Get started with R Server cluster on Azure HDInsight
Azure HDInsight includes an R Server option to be integrated into your HDInsight cluster. This option allows R scripts to use Spark and MapReduce to run distributed computations. In this article, you learn how to create an R Server on HDInsight cluster. You then learn how to run an R script that demonstrates using Spark for distributed R computations.
- An Azure subscription: Before you begin this tutorial, you must have an Azure subscription. For more information, see Get Microsoft Azure free trial.
- A Secure Shell (SSH) client: An SSH client is used to remotely connect to the HDInsight cluster and run commands directly on the cluster. For more information, see Use SSH with HDInsight.

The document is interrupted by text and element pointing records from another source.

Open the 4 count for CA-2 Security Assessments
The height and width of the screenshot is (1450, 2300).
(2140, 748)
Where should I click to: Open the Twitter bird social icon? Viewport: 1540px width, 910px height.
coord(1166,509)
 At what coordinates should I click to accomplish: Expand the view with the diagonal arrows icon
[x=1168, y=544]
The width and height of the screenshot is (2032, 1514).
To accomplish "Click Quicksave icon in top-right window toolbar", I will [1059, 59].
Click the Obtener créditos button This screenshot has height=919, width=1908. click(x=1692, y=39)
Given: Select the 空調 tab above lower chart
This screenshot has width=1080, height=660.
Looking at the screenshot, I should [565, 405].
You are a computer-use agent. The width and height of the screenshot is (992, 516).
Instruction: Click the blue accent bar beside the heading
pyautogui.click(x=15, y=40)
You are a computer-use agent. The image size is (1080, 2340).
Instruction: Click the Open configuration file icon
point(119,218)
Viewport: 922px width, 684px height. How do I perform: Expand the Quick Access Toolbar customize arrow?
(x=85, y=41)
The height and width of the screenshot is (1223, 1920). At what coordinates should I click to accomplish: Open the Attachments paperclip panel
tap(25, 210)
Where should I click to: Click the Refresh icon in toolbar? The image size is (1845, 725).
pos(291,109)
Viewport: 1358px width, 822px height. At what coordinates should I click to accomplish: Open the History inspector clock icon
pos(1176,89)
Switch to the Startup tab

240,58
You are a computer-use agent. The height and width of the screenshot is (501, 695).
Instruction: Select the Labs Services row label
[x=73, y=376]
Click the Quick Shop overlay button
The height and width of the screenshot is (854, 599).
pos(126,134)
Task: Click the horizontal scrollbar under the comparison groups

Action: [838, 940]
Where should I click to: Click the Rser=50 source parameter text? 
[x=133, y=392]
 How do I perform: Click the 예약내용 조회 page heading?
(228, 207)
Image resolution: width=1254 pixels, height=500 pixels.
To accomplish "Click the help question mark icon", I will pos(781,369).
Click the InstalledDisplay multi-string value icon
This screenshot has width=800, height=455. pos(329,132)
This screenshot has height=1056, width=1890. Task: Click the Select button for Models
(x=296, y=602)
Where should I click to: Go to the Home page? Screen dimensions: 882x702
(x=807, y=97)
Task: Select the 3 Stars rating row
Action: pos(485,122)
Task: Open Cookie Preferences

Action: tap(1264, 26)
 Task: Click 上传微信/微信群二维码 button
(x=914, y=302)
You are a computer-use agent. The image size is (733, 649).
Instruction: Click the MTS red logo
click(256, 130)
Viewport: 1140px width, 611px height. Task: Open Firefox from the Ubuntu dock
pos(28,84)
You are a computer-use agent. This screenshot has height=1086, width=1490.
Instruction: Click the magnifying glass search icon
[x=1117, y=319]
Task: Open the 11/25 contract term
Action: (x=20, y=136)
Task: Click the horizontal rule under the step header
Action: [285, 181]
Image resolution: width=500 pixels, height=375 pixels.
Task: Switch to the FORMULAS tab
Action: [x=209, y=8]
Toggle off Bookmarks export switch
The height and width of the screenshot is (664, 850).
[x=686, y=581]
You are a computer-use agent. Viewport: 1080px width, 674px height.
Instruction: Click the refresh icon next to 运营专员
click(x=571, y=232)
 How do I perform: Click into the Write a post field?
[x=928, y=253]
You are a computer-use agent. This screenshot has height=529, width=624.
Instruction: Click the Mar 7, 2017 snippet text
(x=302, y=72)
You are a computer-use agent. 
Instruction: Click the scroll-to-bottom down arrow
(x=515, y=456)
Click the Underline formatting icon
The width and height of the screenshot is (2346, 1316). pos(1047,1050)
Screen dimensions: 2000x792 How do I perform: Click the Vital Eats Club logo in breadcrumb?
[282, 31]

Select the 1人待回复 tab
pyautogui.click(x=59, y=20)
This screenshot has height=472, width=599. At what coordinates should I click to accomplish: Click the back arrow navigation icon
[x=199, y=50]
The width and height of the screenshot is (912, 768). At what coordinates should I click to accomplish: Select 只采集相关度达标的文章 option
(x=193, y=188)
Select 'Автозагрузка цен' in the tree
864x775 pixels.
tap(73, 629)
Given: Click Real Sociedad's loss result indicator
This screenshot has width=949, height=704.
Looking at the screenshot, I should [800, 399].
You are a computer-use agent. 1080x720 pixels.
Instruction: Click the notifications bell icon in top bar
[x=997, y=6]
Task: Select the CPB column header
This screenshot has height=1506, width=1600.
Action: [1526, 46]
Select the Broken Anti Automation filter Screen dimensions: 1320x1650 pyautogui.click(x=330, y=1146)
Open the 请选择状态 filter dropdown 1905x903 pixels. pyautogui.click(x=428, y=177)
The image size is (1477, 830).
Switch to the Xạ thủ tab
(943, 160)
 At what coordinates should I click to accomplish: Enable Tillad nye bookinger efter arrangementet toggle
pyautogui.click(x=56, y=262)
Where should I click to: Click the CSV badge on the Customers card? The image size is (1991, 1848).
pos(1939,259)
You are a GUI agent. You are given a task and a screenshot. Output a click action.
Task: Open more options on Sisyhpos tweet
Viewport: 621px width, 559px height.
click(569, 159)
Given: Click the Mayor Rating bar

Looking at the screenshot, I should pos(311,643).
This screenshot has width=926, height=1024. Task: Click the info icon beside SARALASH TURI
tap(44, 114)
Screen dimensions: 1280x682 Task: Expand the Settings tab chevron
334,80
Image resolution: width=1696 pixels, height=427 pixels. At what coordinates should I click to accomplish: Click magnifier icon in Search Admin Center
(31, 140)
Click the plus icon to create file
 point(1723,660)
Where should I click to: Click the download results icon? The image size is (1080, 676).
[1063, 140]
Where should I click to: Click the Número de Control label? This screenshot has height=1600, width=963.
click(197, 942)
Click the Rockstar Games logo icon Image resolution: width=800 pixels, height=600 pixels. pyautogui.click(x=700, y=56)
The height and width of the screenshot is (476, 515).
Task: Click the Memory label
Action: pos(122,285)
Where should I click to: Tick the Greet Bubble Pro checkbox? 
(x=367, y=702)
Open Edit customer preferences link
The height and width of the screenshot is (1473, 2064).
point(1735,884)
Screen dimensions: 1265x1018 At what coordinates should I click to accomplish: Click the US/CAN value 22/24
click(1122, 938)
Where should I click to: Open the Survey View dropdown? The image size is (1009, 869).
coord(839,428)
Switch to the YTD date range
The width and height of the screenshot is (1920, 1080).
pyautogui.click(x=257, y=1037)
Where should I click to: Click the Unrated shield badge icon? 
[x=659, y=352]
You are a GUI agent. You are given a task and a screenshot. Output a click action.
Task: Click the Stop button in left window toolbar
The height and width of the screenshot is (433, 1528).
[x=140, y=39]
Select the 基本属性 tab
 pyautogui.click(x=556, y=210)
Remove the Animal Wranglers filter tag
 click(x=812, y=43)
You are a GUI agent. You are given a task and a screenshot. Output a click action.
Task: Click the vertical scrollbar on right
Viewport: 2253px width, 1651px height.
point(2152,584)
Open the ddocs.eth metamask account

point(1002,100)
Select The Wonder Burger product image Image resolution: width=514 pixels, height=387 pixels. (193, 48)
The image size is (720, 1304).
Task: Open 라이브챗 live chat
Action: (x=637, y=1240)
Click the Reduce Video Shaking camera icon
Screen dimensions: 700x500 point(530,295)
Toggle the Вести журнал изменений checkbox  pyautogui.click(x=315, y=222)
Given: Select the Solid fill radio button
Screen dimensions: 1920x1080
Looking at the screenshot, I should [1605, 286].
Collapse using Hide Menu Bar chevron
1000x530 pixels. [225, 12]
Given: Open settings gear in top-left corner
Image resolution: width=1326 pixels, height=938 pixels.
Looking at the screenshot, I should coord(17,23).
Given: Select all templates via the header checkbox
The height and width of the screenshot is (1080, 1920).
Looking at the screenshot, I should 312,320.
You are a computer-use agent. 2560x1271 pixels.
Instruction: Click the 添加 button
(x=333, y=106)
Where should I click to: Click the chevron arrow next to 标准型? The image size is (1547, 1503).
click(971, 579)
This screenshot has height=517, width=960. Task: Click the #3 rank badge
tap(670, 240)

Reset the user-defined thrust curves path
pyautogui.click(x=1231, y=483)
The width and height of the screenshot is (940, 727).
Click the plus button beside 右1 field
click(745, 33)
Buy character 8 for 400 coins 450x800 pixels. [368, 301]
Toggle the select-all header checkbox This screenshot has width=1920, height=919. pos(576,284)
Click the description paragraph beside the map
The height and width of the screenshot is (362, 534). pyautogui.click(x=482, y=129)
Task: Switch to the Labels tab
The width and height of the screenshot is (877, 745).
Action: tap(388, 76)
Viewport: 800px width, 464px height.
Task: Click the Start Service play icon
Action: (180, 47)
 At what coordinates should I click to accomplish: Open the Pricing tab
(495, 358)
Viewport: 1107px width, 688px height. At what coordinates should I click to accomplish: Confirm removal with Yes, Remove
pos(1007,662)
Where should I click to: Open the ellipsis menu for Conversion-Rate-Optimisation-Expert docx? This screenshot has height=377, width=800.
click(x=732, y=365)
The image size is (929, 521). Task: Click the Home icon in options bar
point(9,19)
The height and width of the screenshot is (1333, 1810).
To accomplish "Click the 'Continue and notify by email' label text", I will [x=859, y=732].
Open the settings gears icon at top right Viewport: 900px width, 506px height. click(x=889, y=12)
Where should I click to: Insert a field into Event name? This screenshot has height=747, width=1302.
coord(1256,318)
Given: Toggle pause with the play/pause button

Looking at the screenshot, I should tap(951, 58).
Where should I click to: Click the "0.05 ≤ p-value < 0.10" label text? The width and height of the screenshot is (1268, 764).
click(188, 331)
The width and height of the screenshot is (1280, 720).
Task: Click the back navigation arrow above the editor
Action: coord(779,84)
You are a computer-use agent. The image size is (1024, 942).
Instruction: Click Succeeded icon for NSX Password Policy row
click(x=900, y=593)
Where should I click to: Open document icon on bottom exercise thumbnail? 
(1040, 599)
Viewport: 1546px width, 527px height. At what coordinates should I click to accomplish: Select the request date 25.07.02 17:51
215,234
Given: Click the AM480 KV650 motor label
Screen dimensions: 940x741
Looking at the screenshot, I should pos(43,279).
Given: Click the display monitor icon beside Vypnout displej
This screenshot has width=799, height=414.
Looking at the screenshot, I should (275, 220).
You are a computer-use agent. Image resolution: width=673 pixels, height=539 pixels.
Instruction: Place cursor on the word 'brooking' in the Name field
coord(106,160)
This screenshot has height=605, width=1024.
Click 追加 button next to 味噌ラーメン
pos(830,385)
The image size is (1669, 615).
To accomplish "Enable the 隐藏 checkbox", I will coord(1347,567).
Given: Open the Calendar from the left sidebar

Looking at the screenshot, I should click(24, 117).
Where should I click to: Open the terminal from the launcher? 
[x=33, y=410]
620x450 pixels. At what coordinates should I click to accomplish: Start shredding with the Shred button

Create the cluster using the Azure portal
Sign in to the Azure portal.
Click Create a resource > Data + Analytics > HDInsight.
From Basics, enter the following information:
- Cluster Name: The name of the HDInsight cluster.
- Subscription: Select the subscription to use.
- Cluster login username and Cluster login password: The login when accessing the cluster over HTTPS. You use these credentials to access services such as the Ambari Web UI or REST API.
- Secure Shell (SSH) username: The login used when accessing the cluster over SSH. By default the password is the same as the cluster login password.
- Resource Group: The resource group to create the cluster in.
Location: The Azure region to create the cluster in.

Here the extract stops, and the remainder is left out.